简短题目 1:
请根据下面这段关于社会救助的节选回答以下问题：
(a) 慈善组织的主管部门是哪个部门？
(b) 粤北山区某扶贫示范村修建的公厕花费了多少钱？
(c) 按节选的说法，破除行政壁垒是什么的前提条件？

第三,行政垄断。慈善组织的主管部门是民政部门,非营利组织的审批很难。在我国一个典型的例子是,体育总局主管的体育彩票中心和民政部门主管的福利彩票发行中心,“躺着都能赚钱”,原因何在? 高度的市场垄断。在市场垄断的情况下,不存在如何设计玩法,如何进行市场营销的问题。个人想成立彩票公司或注册基金会,审批非常困难。自古以来,“恻隐之心人皆有之”,中国人并不缺乏爱心和参与能力,是由于市场垄断而缺乏参与机会,同时人们也不愿意把钱交给垄断性的红十字会。红十字会在西方是属于民间组织,在中国官办色彩很重,红十字会的领导人有行政级别,“去行政化”阻力很大。行政垄断造成救助市场效率低下。
另一方面,政府挤出导致救助对象话语权缺失。长期以来,救助对象被排斥于社会救助参与主体之外,只能被动接受救助,也不符合践行群众路线的要求。政府没有区分救助对象的真实需求与非真实需求的边界,可能会导致救助资源的配置效率低下。比如,粤北山区某扶贫示范村,受援修建一条公路和一个公厕,公厕花费 10 万元,每家每户都有厕所使得公厕并非真实需求,但最终政府不顾反对还是修了。因此,在扶贫救助中应当赋予救助对象足够的话语权,区分真实需求与非真实需求,以救助对象的真实需求为杠杆调整救助政策,提高救助效率。
三、协同治理: 基于市场逻辑的治理之道
为何政府对社会救助的管理往往是低效率的,协同治理才是社会救助制度低效运行的治理之道? 原因在于,管理是一种自上而下的方式,是一种外部性的管理,强势政府在社会救助中拥有极大的话语权,而非营利组织和救助对象处于弱势地位,救助对象长期被排斥在反贫困治理结构之外,无法同政府部门形成制衡关系。同时,部门之间缺乏动力,相互扯皮,社会救助资金反而成了一些地方政府的额外收入来源。协同治理则强调从内部完善治理结构,将非营利组织和救助对象纳入社会救助参与主体之中,分配各权利责任主体的利益责任结构,形成相互约束、相互制衡的关系,减少部门扯皮,提高参与动力。其次,协同治理是基于市场的逻辑,强调社会组织的参与,市场机制可以很好地解决合作问题。社会力量的重建不是短期项目,只有破除行政壁垒,打破政府在社会救助领域的垄断,社会组织和个人成为自由竞争的市场主体,人们才会更有爱心和道德。破除行政壁垒,是实现协同治理、提高救助效率的前提条件。
社会救助领域中的协同治理是为了达到救助资源的均衡配置,发挥市场在资源配置中的主体地位,按照市场逻辑运作,实现社会救助的可持续发展。既承认政府失灵的存在,亦不否认市场失灵的可能; 既不否认政府在社会救助中的作用,也不是鼓吹无政府主义,而是强调重视市场机制在社会救助领域的重要作用。政府不是万能的,在政府和公民社会的动态博弈中,制度性承诺才是“可置信承诺”。在可置信承诺的前提条件下,才会有更多的人信任政府,提供救助服务。总之,在社会救助领域,有限的政府最强大,政府“约束自己的权力反而对自己有利”,政府允许社会力量参与社会救助,减少行政干预,反而能提高救助效率。

简短题目 2: 请重写清单中从含有"783x1200 pixels. At"的那一行开始、到清单末尾结束的各行，把其中的"pixels"换成"px"，其余内容保持不变，只输出这些行。

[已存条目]

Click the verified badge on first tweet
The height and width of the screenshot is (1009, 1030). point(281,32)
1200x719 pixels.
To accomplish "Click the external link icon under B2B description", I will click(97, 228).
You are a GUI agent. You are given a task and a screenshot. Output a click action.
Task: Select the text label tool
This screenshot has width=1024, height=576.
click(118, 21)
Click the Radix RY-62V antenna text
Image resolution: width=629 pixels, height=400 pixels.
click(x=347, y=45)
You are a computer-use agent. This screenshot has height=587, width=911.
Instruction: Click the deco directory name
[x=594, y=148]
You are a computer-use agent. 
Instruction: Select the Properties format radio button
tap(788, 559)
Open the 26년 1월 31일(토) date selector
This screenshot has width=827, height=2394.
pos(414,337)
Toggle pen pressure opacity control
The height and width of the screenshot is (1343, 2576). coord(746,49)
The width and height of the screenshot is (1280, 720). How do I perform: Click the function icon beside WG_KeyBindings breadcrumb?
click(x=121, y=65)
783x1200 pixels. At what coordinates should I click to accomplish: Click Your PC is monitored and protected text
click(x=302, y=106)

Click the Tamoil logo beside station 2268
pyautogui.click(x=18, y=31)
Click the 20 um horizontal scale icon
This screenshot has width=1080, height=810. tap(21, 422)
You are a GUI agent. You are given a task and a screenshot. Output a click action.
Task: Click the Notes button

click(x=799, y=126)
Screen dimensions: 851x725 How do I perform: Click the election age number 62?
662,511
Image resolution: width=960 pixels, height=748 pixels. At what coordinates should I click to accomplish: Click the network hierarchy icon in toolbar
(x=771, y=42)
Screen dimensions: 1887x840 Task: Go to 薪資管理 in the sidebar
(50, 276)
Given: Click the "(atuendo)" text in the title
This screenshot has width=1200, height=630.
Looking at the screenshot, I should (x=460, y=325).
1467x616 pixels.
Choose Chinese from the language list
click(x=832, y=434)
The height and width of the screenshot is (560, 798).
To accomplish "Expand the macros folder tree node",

完整答案 1:
(a) 民政部门。
(b) 10 万元。
(c) 实现协同治理、提高救助效率的前提条件。

完整答案 2:
783x1200 px. At what coordinates should I click to accomplish: Click Your PC is monitored and protected text
click(x=302, y=106)

Click the Tamoil logo beside station 2268
pyautogui.click(x=18, y=31)
Click the 20 um horizontal scale icon
This screenshot has width=1080, height=810. tap(21, 422)
You are a GUI agent. You are given a task and a screenshot. Output a click action.
Task: Click the Notes button

click(x=799, y=126)
Screen dimensions: 851x725 How do I perform: Click the election age number 62?
662,511
Image resolution: width=960 px, height=748 px. At what coordinates should I click to accomplish: Click the network hierarchy icon in toolbar
(x=771, y=42)
Screen dimensions: 1887x840 Task: Go to 薪資管理 in the sidebar
(50, 276)
Given: Click the "(atuendo)" text in the title
This screenshot has width=1200, height=630.
Looking at the screenshot, I should (x=460, y=325).
1467x616 px.
Choose Chinese from the language list
click(x=832, y=434)
The height and width of the screenshot is (560, 798).
To accomplish "Expand the macros folder tree node",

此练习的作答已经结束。